Work to be completed >> Report every line of the records that contains the word "Viewport".

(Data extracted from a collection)
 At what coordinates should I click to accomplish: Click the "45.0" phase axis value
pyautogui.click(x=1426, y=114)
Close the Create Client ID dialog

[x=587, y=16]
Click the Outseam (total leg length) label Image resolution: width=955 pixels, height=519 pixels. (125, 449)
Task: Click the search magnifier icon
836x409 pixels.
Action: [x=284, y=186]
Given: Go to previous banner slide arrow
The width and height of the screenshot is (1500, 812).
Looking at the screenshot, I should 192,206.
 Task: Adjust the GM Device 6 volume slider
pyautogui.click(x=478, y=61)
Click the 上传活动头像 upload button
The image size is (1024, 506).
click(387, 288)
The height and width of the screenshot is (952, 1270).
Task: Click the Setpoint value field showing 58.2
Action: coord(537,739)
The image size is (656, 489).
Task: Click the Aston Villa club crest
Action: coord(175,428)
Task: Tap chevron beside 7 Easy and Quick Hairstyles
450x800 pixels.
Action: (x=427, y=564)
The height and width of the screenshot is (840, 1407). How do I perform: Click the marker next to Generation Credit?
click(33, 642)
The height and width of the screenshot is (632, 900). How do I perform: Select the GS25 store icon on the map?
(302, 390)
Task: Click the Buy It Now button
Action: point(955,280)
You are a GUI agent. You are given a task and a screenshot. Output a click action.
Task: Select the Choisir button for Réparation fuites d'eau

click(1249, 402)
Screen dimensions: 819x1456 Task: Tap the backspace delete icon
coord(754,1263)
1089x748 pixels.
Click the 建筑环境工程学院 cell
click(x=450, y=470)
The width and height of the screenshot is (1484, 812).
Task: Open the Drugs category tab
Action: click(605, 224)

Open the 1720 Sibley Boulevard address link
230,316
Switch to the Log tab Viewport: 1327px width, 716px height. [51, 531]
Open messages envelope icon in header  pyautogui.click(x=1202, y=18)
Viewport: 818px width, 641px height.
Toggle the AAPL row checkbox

Exercise result >>
Switch to the Log tab Viewport: 1327px width, 716px height. [51, 531]
Viewport: 818px width, 641px height.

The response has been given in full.